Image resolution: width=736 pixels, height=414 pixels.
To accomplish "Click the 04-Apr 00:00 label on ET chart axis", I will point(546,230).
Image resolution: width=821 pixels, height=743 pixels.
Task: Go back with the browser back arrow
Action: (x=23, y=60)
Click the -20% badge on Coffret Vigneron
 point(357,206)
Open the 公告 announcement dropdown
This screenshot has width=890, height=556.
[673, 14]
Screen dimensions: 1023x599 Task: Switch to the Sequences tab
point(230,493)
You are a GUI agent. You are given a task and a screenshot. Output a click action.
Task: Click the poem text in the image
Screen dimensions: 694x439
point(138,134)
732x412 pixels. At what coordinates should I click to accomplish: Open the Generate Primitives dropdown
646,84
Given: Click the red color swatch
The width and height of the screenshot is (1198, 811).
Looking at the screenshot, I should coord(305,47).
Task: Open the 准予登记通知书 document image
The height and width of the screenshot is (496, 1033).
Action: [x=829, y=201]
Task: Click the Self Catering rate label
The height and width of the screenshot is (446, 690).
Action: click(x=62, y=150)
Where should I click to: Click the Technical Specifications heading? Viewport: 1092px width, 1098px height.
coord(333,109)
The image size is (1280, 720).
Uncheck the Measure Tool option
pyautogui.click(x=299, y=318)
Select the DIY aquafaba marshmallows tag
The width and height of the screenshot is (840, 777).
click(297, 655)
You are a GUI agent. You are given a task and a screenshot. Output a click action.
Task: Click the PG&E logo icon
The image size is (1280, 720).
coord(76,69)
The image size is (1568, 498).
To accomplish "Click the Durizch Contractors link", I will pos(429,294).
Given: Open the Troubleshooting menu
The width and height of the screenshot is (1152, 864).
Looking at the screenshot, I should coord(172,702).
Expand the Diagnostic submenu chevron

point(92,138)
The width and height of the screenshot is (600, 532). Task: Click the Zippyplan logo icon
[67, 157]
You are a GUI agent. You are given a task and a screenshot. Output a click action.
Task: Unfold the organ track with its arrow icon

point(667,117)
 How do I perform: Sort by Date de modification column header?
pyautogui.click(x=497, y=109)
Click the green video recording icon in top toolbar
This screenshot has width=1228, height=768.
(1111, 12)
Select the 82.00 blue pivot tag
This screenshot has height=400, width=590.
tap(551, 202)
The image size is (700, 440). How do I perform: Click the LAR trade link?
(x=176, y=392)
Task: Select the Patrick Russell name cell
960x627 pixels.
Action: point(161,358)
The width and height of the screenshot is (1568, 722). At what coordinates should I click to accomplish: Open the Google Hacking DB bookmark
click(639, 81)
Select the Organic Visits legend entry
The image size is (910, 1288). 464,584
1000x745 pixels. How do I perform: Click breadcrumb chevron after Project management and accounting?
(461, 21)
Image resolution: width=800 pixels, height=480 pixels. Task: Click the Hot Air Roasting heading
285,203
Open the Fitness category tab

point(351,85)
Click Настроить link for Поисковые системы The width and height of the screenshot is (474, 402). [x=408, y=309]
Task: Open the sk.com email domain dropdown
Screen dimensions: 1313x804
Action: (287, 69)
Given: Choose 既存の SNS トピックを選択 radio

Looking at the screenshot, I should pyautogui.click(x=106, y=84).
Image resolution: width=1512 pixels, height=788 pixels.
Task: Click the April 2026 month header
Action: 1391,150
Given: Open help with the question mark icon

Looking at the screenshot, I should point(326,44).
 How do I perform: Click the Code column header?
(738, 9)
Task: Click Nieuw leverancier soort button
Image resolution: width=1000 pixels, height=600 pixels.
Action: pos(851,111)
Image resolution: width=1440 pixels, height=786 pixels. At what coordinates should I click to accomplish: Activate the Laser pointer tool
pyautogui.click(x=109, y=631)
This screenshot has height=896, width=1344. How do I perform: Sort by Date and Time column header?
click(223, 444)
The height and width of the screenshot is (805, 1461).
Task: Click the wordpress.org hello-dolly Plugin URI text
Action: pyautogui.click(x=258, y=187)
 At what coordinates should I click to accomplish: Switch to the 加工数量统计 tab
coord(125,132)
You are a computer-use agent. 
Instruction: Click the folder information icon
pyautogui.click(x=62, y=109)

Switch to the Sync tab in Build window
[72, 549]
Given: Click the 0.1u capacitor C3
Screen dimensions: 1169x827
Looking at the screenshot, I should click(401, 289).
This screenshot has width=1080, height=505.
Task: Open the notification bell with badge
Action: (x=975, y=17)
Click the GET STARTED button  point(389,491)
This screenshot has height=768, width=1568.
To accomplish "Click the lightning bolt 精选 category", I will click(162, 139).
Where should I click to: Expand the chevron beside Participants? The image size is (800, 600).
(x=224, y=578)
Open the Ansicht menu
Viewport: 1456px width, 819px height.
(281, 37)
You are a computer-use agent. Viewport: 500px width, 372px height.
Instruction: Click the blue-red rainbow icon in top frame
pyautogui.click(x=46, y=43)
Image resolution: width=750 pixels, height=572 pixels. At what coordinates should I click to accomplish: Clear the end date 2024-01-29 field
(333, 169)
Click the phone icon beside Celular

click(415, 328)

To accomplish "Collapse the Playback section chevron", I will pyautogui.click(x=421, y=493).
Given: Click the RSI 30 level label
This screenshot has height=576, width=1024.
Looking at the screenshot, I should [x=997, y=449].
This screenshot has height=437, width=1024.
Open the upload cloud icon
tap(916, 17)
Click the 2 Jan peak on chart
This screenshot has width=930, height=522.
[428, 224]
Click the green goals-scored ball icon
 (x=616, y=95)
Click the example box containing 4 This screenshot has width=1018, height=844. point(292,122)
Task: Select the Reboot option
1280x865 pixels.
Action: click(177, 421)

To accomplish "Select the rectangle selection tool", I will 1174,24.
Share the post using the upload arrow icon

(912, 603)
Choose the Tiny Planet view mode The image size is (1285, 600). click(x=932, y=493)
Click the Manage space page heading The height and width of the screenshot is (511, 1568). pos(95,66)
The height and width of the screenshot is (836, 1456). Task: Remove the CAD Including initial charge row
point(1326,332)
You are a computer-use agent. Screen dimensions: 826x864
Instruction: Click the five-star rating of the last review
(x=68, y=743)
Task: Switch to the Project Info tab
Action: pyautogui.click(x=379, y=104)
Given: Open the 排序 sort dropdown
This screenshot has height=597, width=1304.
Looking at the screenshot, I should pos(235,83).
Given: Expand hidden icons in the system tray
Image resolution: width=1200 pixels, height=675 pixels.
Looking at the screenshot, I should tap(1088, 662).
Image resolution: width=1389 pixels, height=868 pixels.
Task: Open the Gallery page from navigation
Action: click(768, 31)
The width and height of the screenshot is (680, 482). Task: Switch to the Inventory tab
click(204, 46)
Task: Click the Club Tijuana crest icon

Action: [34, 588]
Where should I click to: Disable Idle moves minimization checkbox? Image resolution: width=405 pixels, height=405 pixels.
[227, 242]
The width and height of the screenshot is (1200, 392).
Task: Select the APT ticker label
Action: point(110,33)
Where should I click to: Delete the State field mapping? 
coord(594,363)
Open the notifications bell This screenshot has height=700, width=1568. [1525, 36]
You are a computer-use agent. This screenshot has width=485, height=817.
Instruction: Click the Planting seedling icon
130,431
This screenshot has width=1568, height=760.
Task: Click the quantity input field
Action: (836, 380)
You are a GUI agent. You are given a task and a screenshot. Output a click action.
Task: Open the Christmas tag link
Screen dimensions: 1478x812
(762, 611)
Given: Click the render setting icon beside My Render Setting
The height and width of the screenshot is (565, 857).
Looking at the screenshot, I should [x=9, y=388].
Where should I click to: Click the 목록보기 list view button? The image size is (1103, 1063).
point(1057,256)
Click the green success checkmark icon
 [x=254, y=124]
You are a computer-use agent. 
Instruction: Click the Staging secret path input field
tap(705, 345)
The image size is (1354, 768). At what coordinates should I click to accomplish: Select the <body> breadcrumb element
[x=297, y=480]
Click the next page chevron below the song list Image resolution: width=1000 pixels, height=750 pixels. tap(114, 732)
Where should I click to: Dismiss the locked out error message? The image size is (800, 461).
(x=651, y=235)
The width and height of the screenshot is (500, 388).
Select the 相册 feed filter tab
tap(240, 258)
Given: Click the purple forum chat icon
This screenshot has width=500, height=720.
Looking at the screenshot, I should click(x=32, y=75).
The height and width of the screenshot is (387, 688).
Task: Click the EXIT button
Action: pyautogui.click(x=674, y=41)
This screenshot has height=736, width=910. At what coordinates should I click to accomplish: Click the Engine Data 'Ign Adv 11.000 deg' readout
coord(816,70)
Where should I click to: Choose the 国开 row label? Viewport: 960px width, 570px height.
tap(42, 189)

- Activity -
An exact repeat of the lines from the one containing "Given: Click the render" through the final line above, both included, is the whole answer.

- Reply -
Given: Click the render setting icon beside My Render Setting
The height and width of the screenshot is (565, 857).
Looking at the screenshot, I should [x=9, y=388].
Where should I click to: Click the 목록보기 list view button? The image size is (1103, 1063).
point(1057,256)
Click the green success checkmark icon
 [x=254, y=124]
You are a computer-use agent. 
Instruction: Click the Staging secret path input field
tap(705, 345)
The image size is (1354, 768). At what coordinates should I click to accomplish: Select the <body> breadcrumb element
[x=297, y=480]
Click the next page chevron below the song list Image resolution: width=1000 pixels, height=750 pixels. tap(114, 732)
Where should I click to: Dismiss the locked out error message? The image size is (800, 461).
(x=651, y=235)
The width and height of the screenshot is (500, 388).
Select the 相册 feed filter tab
tap(240, 258)
Given: Click the purple forum chat icon
This screenshot has width=500, height=720.
Looking at the screenshot, I should click(x=32, y=75).
The height and width of the screenshot is (387, 688).
Task: Click the EXIT button
Action: pyautogui.click(x=674, y=41)
This screenshot has height=736, width=910. At what coordinates should I click to accomplish: Click the Engine Data 'Ign Adv 11.000 deg' readout
coord(816,70)
Where should I click to: Choose the 国开 row label? Viewport: 960px width, 570px height.
tap(42, 189)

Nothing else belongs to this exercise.